Protein concentration (µL) of the extracts measured by the Bradford method.

Protocols		Extracts
		First sample	Second sample	Third sample
1	TRIzol	2.9	0.29	2.2
2	Lysis buffer	20.5	58.8	17.67
3	PMSF	21.1	0.27	0.21
4	TCA-acetone	25.8	23.8	20.4

PMSF, phenylmethanesulfonyl fluoride; TCA, trichloroacetic acid. Values are expressed as µg/µL.

SDS-PAGE and two-dimensional electrophoresis allowed a better evaluation and comparison of the efficacy of the four extraction protocols. The comparison confirmed differences also in the yields and in the purity of protein patterns. The method gave the maximum reproducibility, the better compatibility to IEF and the most protein spots resolved in 2DE gels for M. galloprovincialis.

Discussion

Results showed that the four methods used for protein extraction from M. galloprovincialis produce different data. Since in the present study, proteins were extracted from the whole mollusc, and not from specific parts, the high potentiality of the extraction method is demonstrated. The TCA acetone protocol determined the best results in all replications in terms of reproducibility, yield, high protein definition in SDS-page and good compatibility to IEF (Figure 1). Better results in comparison with the other extraction protocols, both in number and resolution of the spots were shown also at 2DE analysis.

Figure 1.

Isoelectric focusing showed difficulties in current passage for TRIzol and Lysis buffer extracts. Phenylmethanesulfonyl fluoride and trichloroacetic acid-acetone extracts displayed the best compatibility to isoelectric focusing. Lane 1, TRIzol; lane 2, Lysis buffer; lane 3, phenylmethanesulfonyl fluoride; lane 4, trichloroacetic acid-acetone.

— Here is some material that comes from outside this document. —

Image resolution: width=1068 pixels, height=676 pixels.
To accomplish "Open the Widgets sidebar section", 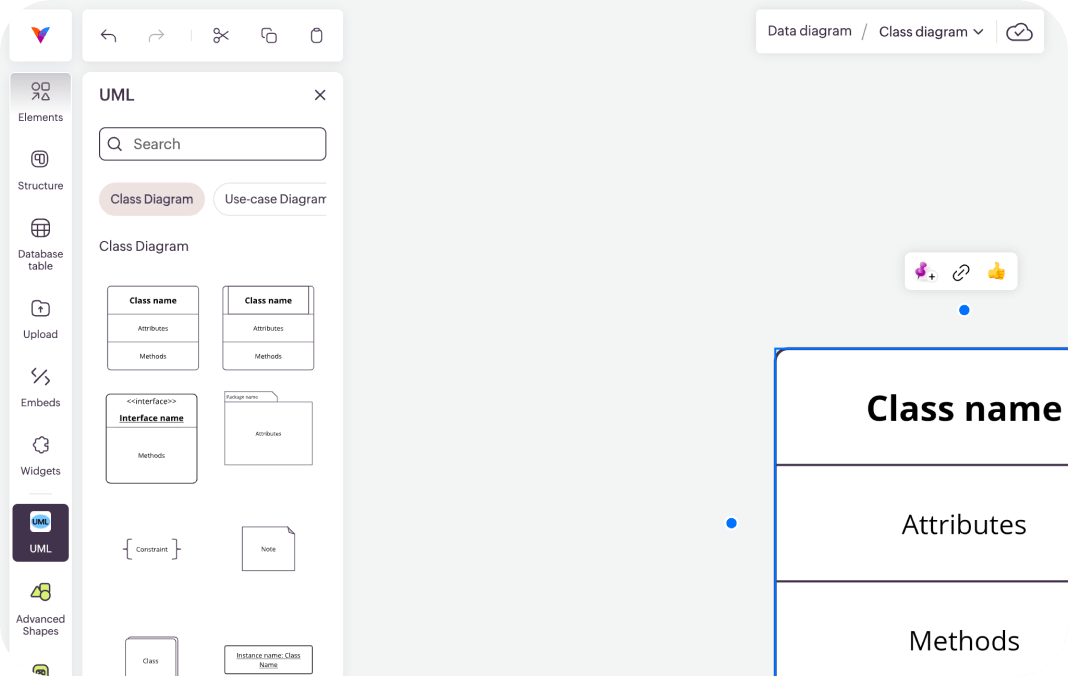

If compared with the other methods, the TCA acetone extraction protocol requires more time and is more complex. The TRIzol based is an easier technique and allowed good results for both SDS-page and IEF even if the yield in 2DE analysis was lower than that obtained with TCA acetone. The PMSF method, generally used in proteomics studies of fish muscle (Pepe et al., 2010), showed a good yield but poor reproducibility as SDS-page showed high definition only in one replication. Using the IEF procedure difficulties in current passage (Figure 1) and as a consequence less spots were pointed out in 2DE images. This may be due to a poor compatibility between a very simple extraction method and a heterogeneous and complex sample as Mytilus galloprovincialis. Lysis buffer, even though it is one of the most common protein extraction method used for tissues for its rapid execution (Molloy et al., 1998; Lopez et al., 2002; Chen and Huang, 2011; Zhu et al., 2012), showed a low reliability and reproducibility. Moreover, the protein extract, at the visual examination, was non homogeneous, dark and matt.

Conclusions

Four extraction methods were evaluated and compared for the whole proteome analysis of Mytilus galloprovincialis. The extraction of the whole mussels, and not of single tissue, allowed a global vision of the proteome and therefore provided a better chance to identify proteins of interest. On the whole the best results in terms of yield, reproducibility and accuracy were obtained employing the TCA-acetone extraction protocol. Results from this study contribute to increasing the information on quality and reproducibility of protein extraction techniques from complex food matrices, such as M. galloprovincialis, since the availability and reliability of protocols which allow a correct data interpretation is retained of the utmost importance for future proteomic work on mussels.